A bad chatbot might luck its way to victory if the judges aren’t familiar with tell-tale signs of chatbot-ness. That’s usually of less importance when your panel includes experts in the field of computer science. In this case, it included an actor from Red Dwarf and a member of the House of Lords, both of whom are incredibly accomplished and by all indications brilliant minds, but not specifically trained in this field.
David Auerbach argues that “Eugene Goostman” did in fact pass the Turing test – but that the test itself has a fatal flaw:
Trashing the Reading results, Hunch CEO Chris Dixon tweeted, “The point of the Turing Test is that you pass it when you’ve built machines that can fully simulate human thinking.” No, that is precisely not how you pass the Turing test. You pass the Turing test by convincing judges that a computer program is human. That’s it. Turing was interested in one black-box metric for how we might gauge “human intelligence,” precisely because it has been so difficult to establish what it is to “simulate human thinking.” Turing’s test is only one measure.
So the Reading contest was not the travesty of the Turing test that Dixon claims. Dixon’s problem isn’t with the Reading contest – it’s with the Turing test itself. People are arguing over whether the test was conducted fairly and whether the metrics were right, but the problem is more fundamental than that.”Intelligence” is a notoriously difficult concept to pin down. Statistician Cosma Shalizi has debunked the idea of any measurable general factor of intelligence like IQ. Nonetheless, the word exists, and so we search for some way to measure it. … The Turing test, famous as it is, is only one possible concrete measure of human intelligence, and by no means the best one.
Elizabeth Lopatto offers some background about how Turing turned imitating a conversation into a proxy for intelligence:
The strength of the test is obvious: “intelligence” and “thinking” are fuzzy words, and no definition from psychology or neuroscience has been sufficiently general and precise to apply to machines. The Turing test side steps the messy bits to provide a pragmatic framework for testing.

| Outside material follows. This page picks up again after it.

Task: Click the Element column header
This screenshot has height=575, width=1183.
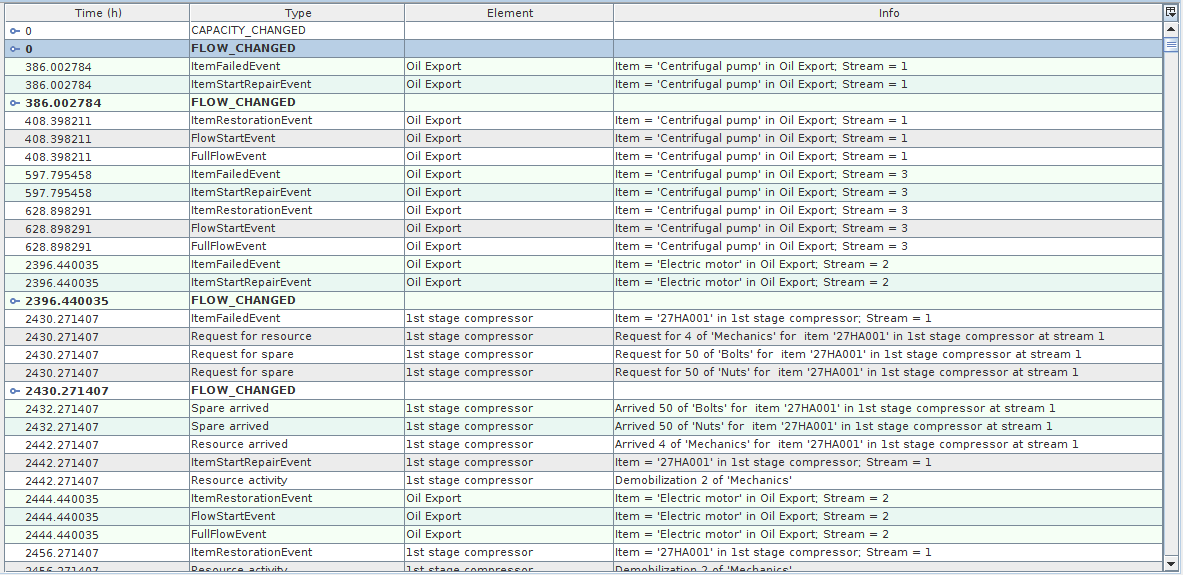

But this strength is also the test’s weakness. Turing at no point explicitly says that his test is meant to provide a measure of intelligence. For instance: human behavior isn’t necessarily intelligent behavior—take responding to an insult with anger. Or typos: normal and human, but intelligent?
Joseph Stromberg still believes the episode was noteworthy:
This announcement certainly doesn’t mean that self-aware robots are about to take over the world – and it doesn’t even mean that there’s one out there capable of consistently fooling people into thinking its a human. It does, however, mean that one has crossed the threshold Turing predicted would be passed by 2000, a meaningful milestone on the way to artificial intelligence.
That said, there are plenty more milestones that still need to be passed — even in terms of the Turing test. The Loebner prize, for instance, will award a silver medal for the first program to pass a text-only test, but a gold medal for one that passes an audio test — something that’s probably still a long way off.
But a less-charitable George Dvorsky makes the case that it’s time to abandon the “bullshit” Turing test:
Turing had no way of knowing that human conversation – or the appearance of it – could be simulated by natural language processing (NLP) software and the rise of chatterbots. Yes, these programs exhibit intelligence — but they’re intelligent in the same way that calculators are intelligent. Which isn’t really very intelligent at all. More crucially, the introduction of these programs to Turing Test competitions fail to answer the ultimate question posed by the test: Can machines think?
Though impressive, and despite their apparent ability to fool human judges, these machines – or more accurately, software programs – do not think in the same way humans do. … It’s all smoke and mirrors, folks. There’s no thinking going on here – just quasi pre-programmed responses spouted out by sophisticated algorithms. But because Turing’s conjecture was directed at assessing the presence of human-like cognition in a machine, his test falls flat.